У него потребовали пояснений. Он отвечал сперва весьма неохотно, но после разговорился. По его словам выходило, что каждый из органов человеческого тела сообщает биением пульса о своем состоянии: он сравнил это с перекличкой в тюремной камере, где при поверке каждый откликается, когда называют его фамилию. И по тому, что сообщает пульс, можно судить не только о том, как работает та или иная часть человеческого тела, но и, если она неисправна, в чем заключается болезнь. Клавдия, тем временем пытавшаяся нащупать пульс на своей истонченной лапке, сообщила, что никакой разницы между несколькими ударами она не видит. Доктор, усмехнувшись, сказал, что ему больше года пришлось по нескольку часов в день тренировать чувствительность подушечек пальцев, что было особенно трудно, учитывая, сколько хозяйственной работы ему приходится делать теми же самыми руками. Но в результате он добился того, что может на ощупь отличить год, прочеканенный на монетке в половину или четверть копейки.

Почему-то это сообщение вызвало немедленную ажитацию среди гостей: я много раз замечала, что у русских мужчин (между прочим, и у англичан тоже, но в меньшей степени) ужасно развито это стремление к соперничеству в нелепейших и непрактичнейших занятиях — мне случалось видеть, как четверо седобородых врачей, позабыв прочие дела, прочесывали густо пахнущие кусты сирени в поисках пятилипесткового цветка, чтобы его немедленно съесть под завистливым взглядом остальных. Шленский, отец Максим и даже Рундальцов потащили из карманов свои портмоне, чтобы отыскать там монетки помельче и поистертее. Мамарина и Клавдия смотрели на них с тем снисходительным выражением, с которым девочки-подростки обычно смотрят на младших братьев. Даже кормилица, постоянно сохранявшая на лице выражение тупой покорности судьбе (отчего всегда казалась мне похожей на не полностью ожившую статую Будды) как-то осклабилась: очевидно, половое превосходство было выше сословных чувств. Из груды медяков были извлечены несколько копеек и полушек. Сперва собирались завязать доктору глаза, но на это он не согласился, пообещав, что подсматривать не станет. Первые две монетки он определил безупречно, назвав не только номинал и год, но еще и прокомментировав степень истертости.
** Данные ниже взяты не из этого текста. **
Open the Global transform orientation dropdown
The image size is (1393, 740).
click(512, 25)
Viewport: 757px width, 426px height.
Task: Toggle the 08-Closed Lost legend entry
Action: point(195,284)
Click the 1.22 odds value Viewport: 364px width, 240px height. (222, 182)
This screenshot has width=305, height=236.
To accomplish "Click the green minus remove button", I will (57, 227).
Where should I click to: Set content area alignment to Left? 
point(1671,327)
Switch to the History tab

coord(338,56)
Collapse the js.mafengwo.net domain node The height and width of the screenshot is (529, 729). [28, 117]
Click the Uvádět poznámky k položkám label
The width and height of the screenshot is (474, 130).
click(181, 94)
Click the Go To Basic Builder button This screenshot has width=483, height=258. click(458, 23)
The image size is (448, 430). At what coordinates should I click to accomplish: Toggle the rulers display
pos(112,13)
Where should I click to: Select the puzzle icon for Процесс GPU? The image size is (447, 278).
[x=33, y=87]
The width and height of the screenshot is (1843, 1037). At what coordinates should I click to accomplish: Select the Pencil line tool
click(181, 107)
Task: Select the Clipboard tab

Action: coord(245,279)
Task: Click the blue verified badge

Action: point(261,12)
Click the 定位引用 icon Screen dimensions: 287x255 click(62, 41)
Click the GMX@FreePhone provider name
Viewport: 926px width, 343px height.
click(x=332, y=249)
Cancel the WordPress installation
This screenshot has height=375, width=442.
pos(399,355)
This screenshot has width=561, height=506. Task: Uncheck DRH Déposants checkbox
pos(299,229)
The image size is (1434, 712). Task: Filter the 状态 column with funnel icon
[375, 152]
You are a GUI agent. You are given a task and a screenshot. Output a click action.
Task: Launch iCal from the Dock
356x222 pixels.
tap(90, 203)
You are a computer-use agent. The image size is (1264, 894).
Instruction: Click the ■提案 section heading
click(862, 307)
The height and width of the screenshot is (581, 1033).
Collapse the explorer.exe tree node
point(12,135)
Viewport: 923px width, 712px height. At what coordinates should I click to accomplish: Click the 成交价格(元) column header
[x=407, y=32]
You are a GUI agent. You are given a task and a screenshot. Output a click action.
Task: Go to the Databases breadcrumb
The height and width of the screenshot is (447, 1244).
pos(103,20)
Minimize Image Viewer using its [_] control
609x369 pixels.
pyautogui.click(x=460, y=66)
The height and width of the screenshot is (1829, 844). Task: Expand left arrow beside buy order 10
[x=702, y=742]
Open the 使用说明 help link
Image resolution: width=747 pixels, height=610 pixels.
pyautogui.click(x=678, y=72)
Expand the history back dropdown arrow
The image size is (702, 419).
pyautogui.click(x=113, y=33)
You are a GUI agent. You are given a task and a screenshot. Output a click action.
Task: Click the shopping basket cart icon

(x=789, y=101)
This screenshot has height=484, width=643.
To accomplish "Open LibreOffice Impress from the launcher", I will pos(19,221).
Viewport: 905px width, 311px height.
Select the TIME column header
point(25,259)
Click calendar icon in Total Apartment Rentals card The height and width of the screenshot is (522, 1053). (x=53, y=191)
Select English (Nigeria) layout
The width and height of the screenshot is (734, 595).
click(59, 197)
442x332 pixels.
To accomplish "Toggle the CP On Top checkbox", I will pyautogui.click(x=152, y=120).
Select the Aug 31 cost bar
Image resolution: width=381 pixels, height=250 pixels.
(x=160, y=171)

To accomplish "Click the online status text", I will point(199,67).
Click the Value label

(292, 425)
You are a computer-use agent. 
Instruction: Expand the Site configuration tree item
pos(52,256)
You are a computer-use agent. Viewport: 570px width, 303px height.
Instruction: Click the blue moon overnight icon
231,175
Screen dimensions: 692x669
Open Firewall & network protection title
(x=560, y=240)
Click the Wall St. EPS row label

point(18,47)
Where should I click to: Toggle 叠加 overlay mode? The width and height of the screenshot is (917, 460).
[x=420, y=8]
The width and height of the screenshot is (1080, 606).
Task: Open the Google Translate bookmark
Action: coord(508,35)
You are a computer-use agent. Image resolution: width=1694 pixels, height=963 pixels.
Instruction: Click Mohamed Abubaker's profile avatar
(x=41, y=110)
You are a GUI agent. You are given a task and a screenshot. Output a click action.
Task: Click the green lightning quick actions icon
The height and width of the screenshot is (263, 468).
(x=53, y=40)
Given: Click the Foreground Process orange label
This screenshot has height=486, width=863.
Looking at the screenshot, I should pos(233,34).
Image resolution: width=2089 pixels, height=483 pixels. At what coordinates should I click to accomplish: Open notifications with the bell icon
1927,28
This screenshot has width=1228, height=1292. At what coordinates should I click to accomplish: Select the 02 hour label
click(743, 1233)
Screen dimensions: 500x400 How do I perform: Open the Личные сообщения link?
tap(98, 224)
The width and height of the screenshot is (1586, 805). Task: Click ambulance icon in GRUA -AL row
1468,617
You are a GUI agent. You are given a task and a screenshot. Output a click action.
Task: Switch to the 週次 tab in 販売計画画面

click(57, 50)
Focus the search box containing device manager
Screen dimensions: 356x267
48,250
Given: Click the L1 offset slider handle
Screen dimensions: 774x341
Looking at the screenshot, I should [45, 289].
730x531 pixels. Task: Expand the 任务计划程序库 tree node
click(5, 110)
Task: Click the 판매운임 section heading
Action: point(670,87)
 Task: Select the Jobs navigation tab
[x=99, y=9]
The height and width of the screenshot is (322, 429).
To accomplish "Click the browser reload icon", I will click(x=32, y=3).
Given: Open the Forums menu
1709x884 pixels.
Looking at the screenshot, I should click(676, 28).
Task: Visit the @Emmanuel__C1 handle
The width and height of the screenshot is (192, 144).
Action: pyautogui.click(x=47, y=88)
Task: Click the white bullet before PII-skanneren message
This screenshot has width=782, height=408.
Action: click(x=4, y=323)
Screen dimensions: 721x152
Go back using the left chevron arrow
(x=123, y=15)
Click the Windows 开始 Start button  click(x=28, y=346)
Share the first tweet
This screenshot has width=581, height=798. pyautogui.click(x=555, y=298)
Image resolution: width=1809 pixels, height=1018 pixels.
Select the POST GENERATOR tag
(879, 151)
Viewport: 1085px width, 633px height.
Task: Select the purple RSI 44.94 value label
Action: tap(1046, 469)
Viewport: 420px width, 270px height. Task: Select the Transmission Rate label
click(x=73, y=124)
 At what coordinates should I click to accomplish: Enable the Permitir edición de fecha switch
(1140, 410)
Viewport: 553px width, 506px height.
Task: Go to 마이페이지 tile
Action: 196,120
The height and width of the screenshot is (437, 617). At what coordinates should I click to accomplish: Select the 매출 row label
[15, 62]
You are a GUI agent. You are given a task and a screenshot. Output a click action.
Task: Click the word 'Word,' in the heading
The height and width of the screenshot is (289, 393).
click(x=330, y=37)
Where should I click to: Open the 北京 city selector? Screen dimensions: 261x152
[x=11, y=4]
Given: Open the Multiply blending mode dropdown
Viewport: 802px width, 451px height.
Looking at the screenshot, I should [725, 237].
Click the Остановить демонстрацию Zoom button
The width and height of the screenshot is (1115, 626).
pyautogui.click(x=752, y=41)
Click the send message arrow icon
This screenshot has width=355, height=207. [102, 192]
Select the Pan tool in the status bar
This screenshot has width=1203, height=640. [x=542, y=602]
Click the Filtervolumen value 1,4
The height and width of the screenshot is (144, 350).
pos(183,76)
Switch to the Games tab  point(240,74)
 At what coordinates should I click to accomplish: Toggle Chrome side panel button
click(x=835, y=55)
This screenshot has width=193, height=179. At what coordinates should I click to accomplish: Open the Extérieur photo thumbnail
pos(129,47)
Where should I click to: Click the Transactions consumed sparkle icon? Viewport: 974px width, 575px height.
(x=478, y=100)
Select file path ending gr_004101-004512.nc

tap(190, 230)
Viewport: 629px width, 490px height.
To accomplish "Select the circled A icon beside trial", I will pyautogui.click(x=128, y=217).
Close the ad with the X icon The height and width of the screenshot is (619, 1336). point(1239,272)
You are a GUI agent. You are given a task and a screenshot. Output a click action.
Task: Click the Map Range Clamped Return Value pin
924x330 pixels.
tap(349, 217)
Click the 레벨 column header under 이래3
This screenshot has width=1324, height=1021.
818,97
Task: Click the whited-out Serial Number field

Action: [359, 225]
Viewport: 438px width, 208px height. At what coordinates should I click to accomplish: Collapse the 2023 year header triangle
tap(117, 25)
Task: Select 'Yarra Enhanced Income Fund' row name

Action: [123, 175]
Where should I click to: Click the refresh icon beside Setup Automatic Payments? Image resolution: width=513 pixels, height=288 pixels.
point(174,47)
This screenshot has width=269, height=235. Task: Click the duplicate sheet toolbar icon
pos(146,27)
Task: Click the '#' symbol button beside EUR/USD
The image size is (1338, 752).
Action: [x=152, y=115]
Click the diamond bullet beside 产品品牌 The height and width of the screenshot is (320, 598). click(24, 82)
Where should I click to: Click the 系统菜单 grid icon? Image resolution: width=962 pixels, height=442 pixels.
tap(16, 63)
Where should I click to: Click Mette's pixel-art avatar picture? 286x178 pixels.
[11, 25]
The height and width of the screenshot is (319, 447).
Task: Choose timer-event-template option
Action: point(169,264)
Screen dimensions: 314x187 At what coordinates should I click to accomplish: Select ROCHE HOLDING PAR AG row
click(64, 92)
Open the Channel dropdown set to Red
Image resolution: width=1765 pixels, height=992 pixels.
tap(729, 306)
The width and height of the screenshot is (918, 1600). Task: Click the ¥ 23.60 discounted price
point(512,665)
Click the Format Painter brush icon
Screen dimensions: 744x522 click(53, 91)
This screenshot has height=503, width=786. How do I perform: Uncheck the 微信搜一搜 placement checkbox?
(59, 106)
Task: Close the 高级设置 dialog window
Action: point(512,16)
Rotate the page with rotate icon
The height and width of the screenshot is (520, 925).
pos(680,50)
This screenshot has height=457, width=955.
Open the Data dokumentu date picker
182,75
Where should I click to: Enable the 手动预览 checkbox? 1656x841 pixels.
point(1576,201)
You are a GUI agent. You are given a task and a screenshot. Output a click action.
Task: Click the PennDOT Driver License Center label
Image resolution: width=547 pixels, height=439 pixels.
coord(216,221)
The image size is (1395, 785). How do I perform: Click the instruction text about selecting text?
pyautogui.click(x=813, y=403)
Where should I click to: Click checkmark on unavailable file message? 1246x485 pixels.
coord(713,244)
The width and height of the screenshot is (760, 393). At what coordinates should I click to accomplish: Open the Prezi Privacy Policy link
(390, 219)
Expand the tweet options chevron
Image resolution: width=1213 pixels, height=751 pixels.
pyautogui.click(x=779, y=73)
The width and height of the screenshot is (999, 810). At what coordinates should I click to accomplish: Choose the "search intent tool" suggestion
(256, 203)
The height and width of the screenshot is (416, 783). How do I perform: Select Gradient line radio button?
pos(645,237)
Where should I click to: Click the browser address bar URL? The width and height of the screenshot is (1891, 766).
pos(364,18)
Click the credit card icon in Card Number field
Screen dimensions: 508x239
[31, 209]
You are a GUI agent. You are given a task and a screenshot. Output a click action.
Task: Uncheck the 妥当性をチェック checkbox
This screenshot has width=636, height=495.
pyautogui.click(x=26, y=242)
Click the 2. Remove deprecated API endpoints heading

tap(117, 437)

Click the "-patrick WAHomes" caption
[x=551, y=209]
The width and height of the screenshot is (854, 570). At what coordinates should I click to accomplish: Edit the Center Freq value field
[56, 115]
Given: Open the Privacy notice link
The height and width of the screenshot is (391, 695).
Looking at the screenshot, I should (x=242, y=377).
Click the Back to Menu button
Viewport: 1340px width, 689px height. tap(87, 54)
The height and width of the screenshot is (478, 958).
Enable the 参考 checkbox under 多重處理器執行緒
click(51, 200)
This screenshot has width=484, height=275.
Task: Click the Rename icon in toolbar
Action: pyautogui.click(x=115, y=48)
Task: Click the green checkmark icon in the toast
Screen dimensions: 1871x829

На третьей, впрочем, застрял, проговорив, нахмурившись: «Нет, тут что-то странное, это, похоже, вообще не наша» — и точно: как выяснилось, Шленский тайком подсунул финскую монетку в одно пенни, откуда-то у него завалявшуюся. Тем игра и кончилась.

Следующей в очереди явно была Мамарина. Доктор предложил ей пойти в другую половину комнаты, имея, очевидно, в виду деликатные детали, которые могли выплыть в разговоре, но она отказалась, сунув доктору под нос свою пухловатую руку с такой силой, что он даже немного отшатнулся. Впрочем, он быстро одумался и аккуратно, как бесценный дар, принял ее ладонь в свою изящную кисть с длинными, тонкими, какими-то музыкальными пальцами. Мамарина закатила глаза, всем своим видом изображая блаженство. Доктор слушал ей пульс несколько минут, лишь слегка передвигая пальцы вдоль тыльной стороны запястья, как будто проводя ими по клавишам флейты.

— Головные боли бывают, — наконец проговорил он, скорее не спрашивая, а утверждая.

— Ох, да, — охотно откликнулась Мамарина.

— А дыхание в этот момент не затруднено?

— Нет, но вообще бывает, э-э-э, при других обстоятельствах… а можно я вам на ухо скажу?